CL-CASE and PCASE neither say nor advertise anything. They have no personal qualities. They are macros, not people.
(pcase foo ('bar (do-some-bar-stuff)) ('baz (do-some-baz-fluff))) is not more awful or wonderful than: (cl-case foo (bar (do-some-bar-stuff)) (baz (do-some-baz-fluff))) And neither of them is worse than what they expand to: (cond ((eql foo 'bar) (do-some-bar-stuff)) ((eql foo 'baz) (do-some-baz-fluff))) Nor is this: (pcase foo (1 'ONE) (2 'TWO) ((cl-type function) (funcall foo)) (_ 'SOMETHING-ELSE)) any worse than what it expands to: (cond ((eql foo 1) 'ONE) ((eql foo 2) 'TWO) ((cl-typep foo 'function) (funcall foo)) (t 'SOMETHING-ELSE))That example is not even a case of pattern-matching, as no patterns are involved.
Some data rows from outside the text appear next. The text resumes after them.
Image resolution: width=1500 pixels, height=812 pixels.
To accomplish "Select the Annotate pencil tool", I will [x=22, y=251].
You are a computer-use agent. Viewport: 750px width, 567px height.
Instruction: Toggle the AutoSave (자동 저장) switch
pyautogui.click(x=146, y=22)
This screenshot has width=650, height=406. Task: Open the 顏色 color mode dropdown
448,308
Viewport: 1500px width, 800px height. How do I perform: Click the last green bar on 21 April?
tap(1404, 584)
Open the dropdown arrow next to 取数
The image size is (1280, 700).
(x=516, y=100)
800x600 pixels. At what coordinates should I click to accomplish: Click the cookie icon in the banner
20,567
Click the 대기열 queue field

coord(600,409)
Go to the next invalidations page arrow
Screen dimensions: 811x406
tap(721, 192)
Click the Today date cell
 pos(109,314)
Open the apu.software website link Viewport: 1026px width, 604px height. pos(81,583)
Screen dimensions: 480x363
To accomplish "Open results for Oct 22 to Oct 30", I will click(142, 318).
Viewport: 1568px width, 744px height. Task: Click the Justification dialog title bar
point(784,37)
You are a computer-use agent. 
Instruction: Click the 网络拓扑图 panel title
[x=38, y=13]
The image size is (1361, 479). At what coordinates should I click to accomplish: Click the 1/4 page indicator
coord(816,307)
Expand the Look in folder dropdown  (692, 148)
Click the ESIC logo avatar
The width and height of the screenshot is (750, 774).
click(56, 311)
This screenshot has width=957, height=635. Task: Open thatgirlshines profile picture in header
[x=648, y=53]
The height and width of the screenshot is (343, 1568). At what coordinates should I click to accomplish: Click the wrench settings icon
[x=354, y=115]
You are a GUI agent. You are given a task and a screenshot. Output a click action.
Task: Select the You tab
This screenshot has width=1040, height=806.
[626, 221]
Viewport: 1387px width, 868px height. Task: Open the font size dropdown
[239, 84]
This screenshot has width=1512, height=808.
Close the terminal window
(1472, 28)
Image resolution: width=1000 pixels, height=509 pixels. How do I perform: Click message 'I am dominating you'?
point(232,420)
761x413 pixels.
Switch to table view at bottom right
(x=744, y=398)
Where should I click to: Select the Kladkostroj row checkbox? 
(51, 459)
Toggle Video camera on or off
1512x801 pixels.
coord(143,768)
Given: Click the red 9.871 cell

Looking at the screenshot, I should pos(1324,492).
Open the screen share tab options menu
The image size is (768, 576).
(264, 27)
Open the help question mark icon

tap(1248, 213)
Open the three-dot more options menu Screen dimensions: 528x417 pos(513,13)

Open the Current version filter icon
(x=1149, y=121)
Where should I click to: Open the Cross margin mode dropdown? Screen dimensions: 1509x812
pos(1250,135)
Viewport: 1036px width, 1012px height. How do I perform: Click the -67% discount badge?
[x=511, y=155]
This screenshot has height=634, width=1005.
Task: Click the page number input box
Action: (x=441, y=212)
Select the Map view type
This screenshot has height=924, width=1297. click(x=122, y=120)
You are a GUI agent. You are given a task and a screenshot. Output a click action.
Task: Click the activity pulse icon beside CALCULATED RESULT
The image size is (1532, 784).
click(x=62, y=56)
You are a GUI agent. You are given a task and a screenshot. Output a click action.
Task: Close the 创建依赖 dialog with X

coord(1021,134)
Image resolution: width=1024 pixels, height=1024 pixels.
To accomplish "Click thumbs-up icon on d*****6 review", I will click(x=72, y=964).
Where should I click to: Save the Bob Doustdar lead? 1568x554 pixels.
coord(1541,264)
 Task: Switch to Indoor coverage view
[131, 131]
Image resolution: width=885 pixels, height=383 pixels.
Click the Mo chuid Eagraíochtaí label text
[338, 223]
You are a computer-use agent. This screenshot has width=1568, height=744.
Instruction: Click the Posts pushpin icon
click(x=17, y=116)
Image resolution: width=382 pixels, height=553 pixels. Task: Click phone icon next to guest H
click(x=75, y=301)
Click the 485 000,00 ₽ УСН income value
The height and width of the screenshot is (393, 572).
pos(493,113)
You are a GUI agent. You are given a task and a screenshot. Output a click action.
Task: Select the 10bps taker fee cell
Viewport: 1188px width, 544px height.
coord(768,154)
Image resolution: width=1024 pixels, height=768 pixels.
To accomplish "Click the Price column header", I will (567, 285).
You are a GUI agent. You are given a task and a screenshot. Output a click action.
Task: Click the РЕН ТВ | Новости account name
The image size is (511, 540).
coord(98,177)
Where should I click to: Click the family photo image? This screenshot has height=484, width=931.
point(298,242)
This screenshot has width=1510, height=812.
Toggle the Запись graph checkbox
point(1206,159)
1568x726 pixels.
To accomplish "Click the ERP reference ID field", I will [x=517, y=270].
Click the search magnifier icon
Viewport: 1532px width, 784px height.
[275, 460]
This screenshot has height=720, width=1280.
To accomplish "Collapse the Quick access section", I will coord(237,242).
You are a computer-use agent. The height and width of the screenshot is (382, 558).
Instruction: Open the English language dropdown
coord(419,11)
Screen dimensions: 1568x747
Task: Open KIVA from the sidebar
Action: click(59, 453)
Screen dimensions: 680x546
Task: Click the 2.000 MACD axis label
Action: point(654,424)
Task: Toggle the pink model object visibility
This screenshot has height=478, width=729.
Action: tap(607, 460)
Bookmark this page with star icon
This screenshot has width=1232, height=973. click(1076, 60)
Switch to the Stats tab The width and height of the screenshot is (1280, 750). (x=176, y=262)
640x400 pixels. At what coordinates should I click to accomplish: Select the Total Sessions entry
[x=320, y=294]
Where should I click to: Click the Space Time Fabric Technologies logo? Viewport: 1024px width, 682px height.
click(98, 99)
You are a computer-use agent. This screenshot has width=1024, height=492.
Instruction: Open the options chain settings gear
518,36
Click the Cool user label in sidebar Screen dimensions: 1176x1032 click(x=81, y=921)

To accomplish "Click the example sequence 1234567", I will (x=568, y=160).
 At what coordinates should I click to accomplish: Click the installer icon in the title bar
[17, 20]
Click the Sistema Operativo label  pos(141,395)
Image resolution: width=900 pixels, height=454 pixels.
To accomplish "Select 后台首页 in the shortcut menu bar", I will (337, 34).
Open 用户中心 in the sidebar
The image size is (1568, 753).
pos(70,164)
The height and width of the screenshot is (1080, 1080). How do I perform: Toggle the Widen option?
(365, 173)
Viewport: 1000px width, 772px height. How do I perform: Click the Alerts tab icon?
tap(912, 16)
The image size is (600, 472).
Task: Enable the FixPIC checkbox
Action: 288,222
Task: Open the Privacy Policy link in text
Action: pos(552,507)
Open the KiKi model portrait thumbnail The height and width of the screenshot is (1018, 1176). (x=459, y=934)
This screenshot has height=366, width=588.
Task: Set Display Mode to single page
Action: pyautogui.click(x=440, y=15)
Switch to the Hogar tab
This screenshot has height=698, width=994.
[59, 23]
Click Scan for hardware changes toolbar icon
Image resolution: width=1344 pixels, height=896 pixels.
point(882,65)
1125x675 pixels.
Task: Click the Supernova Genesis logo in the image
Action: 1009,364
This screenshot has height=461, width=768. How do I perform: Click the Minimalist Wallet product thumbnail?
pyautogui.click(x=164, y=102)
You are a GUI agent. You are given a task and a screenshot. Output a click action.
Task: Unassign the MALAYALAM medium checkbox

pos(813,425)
But if one needed to add a pattern, as in the common case of a customization option having various possible value types, one may easily do so, as in:
(pcase foo (1 'ONE) (2 'TWO) ((cl-type function) (funcall foo)) (`(,fn . ,arg) (funcall fn arg)) (_ 'SOMETHING-ELSE))I cannot fathom how this optionally available "power" is a problem which should consign PCASE to only exceptional cases, any more than Lisp's power should consign it to only a few libraries, leaving the rest to be implemented in lower-level languages; or any more than Emacs's power should consign it to only a few use cases, leaving the the rest to be implemented in utilities to be piped together in a shell.